I didn't really go into parities: They occur whenever there are an odd number of flipped pieces are in a cycle or a piece is placed but misoriented. Those than be flipped by any algs or methods...
Parities are also not too special. They work like normal, escept the two edges alone have to be switch. The only thing is that orientation could get confusing in a parity.

I don't plan to try this for corners. My CO is nice (and it will be easy to get CP down), and 3 orientations could gt confusing...

Does anyone else get this? Does it seem like a good idea. Feel free to comment, improve, ask for elucidation or ask for an example solve of and edge case.
I'm planning to improve on my current technique, try M2, and experiment with this, and see which works best.

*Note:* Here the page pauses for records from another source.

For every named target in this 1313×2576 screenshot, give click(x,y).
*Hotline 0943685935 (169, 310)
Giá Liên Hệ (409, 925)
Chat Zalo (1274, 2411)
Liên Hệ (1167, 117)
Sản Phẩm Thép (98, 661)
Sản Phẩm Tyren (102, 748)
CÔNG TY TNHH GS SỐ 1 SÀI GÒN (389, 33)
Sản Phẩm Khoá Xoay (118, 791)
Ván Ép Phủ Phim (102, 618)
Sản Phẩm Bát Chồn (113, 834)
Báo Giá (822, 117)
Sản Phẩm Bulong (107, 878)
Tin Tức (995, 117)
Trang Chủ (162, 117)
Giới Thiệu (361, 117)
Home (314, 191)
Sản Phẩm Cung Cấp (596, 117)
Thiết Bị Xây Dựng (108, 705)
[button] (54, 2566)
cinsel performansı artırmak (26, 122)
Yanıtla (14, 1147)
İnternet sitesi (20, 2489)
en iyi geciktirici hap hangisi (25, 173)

Edit 1: Fixed some annoying Notepad line-splitting...
Edit 2: Comment: I just realized that "freestyle" in the tile is kinda inappropriate... Freestyle would worry about cycling with commutators, not interpreting a restricted system to work more generally...


----------



## Lucas Garron (Oct 9, 2007)

Erik just posted TuRBo, I see...

So TuRBo deals with orientation in the alg by using standard positions, while this uses standard 3-cycle orientation-preserving algs with setups to deal with orientation...

I like mine more


----------



## pjk (Oct 9, 2007)

Hey Lucas,
Yeah, I had that same thought after seeing Matyas solve over and over again. Setups will fix orientation, and you 3 cycle them. The only different in memo would be to remember which setup you did and how it affected the orientation. I definitely want to give it a shot sometime.


----------



## Lucas Garron (Oct 9, 2007)

pjk said:


> The only different in memo would be to remember which setup you did and how it affected the orientation.


Actually, you memo the orientation and then figure out the setup (probably while blindfolded). But it doesn't involve keeping track of how setup affects orientation, except during R/L/M/E/S quarter turns... You just add a constraint to steups, but they end up like normal, only a bit longer...


----------



## LarsN (Oct 9, 2007)

I have been toying with this idea as well, but I found it too difficult to keep track of the flipping. But after seing you setting it up like this, I'll give it a try again.
Nice exampel...


----------



## hait2 (Oct 9, 2007)

seems similar to my extension to the 3cycle method i was talking about a while back where i eliminated EO

i just used basic 3cycle though, bring the edges to the U layer as usual and do the normal alg. except i bring them to the U layer in such a way that fixes their orientation

it's pretty simple to look at it like this:
there's 4 cases (c=correct, w=wrong)

0 - CC
1 - WC
2 - WW
3 - CW

the number indicates what piece you have to 'screw up' (use a R/R' L/L' or a slice) when you bring to the U layer. the 2 letters indicate the orientation of the first 2 pieces in the cycle

so if u have a cycle that starts off with 2 unoriented edges (WW)
then when bringing the edges to the U layer, you would screw up the 2nd edge in the cycle (since 2 - WW)

it's pretty simple, i've been using it a while, no progress as of yet though. 

there's minor complications (like odd oriented edges in a cycle) which are easily seen during memo and i fix them right away (so not *really* eliminating EO, but pretty close)

i also have something similar for corners but i'm still working out the kinks (you'd need 8 algs, but currently i really don't like 3 of them)
it's like 3-cycle 2.0


----------



## Erik (Oct 10, 2007)

Lucas Garron said:


> Erik just posted TuRBo, I see...
> 
> So TuRBo deals with orientation in the alg by using standard positions, while this uses standard 3-cycle orientation-preserving algs with setups to deal with orientation...
> 
> I like mine more



wrong, I don't care about orientation when thinking up the setup moves I just check the orientation after the setup moves and apply one of the 8 algorithms to solve 2 pieces.


----------